The main function of iodine is to make thyroid hormones, which control metabolic processes (normal growth and development) and normal metabolic state (body temperature/metabolic rate).

Iodine deficiency

The low levels of iodine present in the soil and environment in New Zealand are reflected in the low levels present in plant foods. This translates into a higher risk that people will suffer from iodine deficiency. Symptoms of deficiency are fatigue and swelling of the thyroid gland in the neck, called goitre. Low-iodine diets can retard children's mental and physical development and make people tired, overweight and constipated. In the 1920s salt was fortified with iodine as a way of tackling the goitre endemic occurring at the time.

Iodised salt

Although today 70% of the salt used is iodised, many people have reduced their use of salt due to the risk of increased sodium intake leading to cardiovascular disease. People are also regularly eating more prepared meals or processed meals but the majority of the salt used in food industry is not iodised. The dairy industry has moved away from using cleaners which contained iodine. Rock salt which does not contain iodine, has also become more popular.

Food sources of iodine

Although it is advisable to limit salt intake, when using salt make sure it is iodised to ensure an adequate daily intake of iodine. Include other sources of iodine in the diet, such as seafood, fish, eggs and low-fat milk products. Supplements for iodine should only be used if recommended by a health professional, as high levels of iodine can be toxic and lead to adverse health effects.

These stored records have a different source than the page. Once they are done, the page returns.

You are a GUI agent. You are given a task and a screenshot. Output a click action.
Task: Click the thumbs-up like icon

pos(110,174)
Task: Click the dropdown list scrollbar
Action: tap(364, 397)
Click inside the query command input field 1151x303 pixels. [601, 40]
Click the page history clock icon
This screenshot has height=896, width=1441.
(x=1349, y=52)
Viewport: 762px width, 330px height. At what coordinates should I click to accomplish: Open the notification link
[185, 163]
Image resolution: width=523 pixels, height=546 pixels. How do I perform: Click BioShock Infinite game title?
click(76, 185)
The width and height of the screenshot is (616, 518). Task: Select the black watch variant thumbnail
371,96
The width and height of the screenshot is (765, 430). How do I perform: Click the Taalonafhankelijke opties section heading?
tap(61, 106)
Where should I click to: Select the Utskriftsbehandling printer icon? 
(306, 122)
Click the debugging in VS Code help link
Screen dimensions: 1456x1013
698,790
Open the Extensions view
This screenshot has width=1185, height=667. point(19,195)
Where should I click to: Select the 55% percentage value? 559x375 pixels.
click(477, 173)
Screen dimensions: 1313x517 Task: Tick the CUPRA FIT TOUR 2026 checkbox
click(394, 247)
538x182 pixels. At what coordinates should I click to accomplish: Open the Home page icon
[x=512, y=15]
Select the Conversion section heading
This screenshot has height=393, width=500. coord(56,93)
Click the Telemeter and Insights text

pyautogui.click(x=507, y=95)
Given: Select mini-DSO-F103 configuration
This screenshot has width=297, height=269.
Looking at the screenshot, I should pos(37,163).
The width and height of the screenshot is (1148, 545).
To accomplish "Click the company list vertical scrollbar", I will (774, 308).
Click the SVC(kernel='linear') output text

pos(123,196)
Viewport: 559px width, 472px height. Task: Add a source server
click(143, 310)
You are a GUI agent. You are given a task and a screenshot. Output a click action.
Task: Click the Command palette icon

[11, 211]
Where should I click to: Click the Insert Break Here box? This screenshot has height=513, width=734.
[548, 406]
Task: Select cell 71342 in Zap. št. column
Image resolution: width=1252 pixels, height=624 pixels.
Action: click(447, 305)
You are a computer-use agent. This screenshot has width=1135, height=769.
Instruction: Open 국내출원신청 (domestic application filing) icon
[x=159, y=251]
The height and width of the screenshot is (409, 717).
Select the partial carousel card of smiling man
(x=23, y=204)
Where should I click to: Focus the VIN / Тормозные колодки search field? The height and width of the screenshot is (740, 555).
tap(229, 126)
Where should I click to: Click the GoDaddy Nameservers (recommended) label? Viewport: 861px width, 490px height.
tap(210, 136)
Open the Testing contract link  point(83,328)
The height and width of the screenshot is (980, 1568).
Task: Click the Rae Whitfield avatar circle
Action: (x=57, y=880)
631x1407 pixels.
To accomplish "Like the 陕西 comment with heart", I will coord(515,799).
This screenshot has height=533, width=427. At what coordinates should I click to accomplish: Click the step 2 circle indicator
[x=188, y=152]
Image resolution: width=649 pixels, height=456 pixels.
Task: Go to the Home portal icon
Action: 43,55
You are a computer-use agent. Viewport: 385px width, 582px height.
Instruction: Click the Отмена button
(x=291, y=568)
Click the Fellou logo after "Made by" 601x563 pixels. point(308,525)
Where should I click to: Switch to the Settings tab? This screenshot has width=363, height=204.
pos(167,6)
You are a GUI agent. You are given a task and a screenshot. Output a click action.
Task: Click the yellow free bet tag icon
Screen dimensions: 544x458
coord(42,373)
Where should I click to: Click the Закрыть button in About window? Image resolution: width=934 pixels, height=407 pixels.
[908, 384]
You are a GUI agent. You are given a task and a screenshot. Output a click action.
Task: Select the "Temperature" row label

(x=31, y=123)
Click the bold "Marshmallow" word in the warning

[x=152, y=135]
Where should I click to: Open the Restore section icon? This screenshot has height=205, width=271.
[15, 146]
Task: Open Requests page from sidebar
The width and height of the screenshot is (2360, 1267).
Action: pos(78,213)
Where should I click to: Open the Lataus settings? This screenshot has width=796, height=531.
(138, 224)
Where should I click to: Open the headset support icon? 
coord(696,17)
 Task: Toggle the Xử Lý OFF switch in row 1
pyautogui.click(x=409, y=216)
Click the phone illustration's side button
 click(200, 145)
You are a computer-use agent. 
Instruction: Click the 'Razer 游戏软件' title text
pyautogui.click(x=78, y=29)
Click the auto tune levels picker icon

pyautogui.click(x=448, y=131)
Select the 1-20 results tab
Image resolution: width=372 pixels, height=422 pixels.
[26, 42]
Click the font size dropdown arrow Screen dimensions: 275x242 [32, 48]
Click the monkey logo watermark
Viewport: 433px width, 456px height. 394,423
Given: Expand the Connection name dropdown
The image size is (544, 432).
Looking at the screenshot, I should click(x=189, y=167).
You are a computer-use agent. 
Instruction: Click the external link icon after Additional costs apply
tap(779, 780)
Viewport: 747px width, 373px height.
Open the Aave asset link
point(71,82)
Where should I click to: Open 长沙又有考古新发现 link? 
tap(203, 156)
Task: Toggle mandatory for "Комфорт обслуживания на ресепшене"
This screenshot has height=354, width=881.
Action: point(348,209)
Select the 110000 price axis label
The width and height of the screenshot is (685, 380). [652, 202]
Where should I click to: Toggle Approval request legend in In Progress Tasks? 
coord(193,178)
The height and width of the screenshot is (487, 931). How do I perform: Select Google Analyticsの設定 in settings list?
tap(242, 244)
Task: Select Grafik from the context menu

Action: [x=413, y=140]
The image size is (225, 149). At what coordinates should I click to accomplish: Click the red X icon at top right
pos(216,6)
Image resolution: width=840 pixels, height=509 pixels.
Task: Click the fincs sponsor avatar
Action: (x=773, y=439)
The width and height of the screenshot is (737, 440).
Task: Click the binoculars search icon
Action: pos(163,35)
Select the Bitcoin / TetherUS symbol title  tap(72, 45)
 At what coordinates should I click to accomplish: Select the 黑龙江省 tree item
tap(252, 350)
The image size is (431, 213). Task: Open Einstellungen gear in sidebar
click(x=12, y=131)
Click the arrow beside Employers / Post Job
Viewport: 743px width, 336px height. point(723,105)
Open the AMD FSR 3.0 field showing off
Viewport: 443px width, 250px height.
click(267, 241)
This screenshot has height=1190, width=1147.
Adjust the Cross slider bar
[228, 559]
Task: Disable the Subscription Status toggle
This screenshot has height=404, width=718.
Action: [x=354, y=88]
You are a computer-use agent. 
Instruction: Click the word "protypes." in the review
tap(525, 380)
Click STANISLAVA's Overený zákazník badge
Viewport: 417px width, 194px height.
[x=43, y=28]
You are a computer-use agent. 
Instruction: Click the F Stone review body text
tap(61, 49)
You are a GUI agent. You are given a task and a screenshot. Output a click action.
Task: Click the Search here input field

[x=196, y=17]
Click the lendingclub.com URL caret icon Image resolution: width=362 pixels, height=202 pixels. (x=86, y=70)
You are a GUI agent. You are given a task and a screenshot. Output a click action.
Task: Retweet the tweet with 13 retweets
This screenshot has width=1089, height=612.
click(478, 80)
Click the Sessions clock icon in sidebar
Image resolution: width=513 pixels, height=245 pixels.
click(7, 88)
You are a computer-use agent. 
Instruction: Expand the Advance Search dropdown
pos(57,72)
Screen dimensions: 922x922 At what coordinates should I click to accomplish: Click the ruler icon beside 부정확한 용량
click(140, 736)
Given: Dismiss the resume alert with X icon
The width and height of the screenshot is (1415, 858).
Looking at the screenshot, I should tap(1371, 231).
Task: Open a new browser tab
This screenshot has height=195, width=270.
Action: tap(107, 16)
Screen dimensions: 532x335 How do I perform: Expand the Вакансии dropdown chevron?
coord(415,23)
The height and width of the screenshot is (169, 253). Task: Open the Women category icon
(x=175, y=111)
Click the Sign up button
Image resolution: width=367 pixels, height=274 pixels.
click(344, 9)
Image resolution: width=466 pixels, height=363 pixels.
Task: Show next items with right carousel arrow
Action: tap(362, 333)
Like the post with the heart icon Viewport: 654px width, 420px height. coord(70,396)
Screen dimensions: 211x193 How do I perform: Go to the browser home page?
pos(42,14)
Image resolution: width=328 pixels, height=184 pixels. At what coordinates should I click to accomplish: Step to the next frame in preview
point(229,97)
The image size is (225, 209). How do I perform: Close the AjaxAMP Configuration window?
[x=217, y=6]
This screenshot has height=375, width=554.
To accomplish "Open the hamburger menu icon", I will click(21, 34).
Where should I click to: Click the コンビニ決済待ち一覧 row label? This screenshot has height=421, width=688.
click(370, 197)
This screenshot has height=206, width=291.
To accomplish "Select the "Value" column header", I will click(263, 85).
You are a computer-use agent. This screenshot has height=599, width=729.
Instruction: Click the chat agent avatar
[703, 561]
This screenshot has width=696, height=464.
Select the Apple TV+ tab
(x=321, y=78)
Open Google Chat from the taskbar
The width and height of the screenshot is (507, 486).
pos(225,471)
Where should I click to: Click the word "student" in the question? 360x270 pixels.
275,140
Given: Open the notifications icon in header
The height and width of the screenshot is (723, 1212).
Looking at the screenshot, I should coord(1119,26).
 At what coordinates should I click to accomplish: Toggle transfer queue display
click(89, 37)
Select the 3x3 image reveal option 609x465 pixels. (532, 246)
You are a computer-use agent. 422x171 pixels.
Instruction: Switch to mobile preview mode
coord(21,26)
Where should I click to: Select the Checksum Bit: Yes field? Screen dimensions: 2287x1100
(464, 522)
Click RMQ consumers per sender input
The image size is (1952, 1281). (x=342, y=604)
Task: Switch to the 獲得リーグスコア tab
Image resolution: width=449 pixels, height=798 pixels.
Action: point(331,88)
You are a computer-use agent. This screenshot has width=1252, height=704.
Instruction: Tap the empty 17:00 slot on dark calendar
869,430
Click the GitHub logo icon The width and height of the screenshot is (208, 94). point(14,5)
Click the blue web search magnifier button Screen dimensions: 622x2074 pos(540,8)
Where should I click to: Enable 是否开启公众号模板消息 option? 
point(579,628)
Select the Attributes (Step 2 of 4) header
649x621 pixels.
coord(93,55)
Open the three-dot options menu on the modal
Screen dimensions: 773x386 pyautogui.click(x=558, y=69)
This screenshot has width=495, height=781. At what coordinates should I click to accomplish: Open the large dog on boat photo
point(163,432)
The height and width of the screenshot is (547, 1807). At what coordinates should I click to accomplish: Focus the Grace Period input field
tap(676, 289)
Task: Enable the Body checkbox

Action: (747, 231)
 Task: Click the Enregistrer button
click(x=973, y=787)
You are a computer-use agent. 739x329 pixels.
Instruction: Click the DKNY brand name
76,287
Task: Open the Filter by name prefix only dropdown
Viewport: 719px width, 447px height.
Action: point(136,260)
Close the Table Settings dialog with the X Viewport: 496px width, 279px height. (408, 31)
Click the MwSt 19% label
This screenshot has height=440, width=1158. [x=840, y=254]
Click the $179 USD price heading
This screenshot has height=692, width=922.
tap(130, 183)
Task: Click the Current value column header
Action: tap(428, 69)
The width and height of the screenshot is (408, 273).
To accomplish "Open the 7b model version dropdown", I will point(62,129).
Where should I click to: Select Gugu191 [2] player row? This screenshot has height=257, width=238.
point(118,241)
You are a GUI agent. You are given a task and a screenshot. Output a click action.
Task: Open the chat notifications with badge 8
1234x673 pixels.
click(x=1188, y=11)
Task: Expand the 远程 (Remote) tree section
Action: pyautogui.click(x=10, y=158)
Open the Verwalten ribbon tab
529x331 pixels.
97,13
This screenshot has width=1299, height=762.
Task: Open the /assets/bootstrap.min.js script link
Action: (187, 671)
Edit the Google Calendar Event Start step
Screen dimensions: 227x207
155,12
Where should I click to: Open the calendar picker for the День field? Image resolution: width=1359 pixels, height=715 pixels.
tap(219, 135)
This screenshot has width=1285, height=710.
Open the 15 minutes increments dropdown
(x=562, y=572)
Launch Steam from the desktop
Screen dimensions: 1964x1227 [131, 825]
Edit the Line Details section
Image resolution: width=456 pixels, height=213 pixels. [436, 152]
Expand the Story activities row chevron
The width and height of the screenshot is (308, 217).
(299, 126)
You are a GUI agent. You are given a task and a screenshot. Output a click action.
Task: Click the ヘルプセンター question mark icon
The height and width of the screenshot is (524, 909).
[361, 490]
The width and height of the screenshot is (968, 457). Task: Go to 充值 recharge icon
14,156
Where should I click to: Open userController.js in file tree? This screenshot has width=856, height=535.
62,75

New regulations were introduced in September 2009 making it mandatory to replace non-iodised salt with iodised salt in all breads except organic and unleavened breads in a bid to address New Zealand’s problem of mild-moderate iodine deficiency. Pizza bases, breadcrumbs, pastries, cakes, biscuits and crackers are not required to contain iodised salt. To retain consumer choice, organic and unleavened bread are also exempt from the replacement of non-iodised salt with iodised salt.

One of the reasons bread was chosen as the food to be fortified with iodine is because it is eaten widely by New Zealanders. Replacing non-iodised salt with iodised salt in most bread is a simple and low cost way of helping to increase the iodine intake of most New Zealanders, and reduce the number of people who aren’t getting enough iodine.For bread, the food label will list the use of iodised salt in the ingredients list.

Monitoring iodine levels in the New Zealand population

The Ministry of Health and MAF have a joint role in monitoring the effectiveness of mandatory fortification of bread with iodine.

MAF is responsible for monitoring iodine levels in the food supply and can use this information to estimate how much iodine New Zealanders are eating.

In 2010, MAF conducted its first post-fortification analytical survey of the iodine levels in over 500 breads. Results of this survey found that most breads (excluding organic and unleavened breads) now contain iodine from the mandatory replacement of salt with iodised salt. The iodine levels of bread were used to estimate iodine intakes in children 5 – 14 years of age post-fortification. It was found that the percentage of New Zealand children estimated to have inadequate iodine intakes has dropped from 38 to 4 percent because of iodine fortification.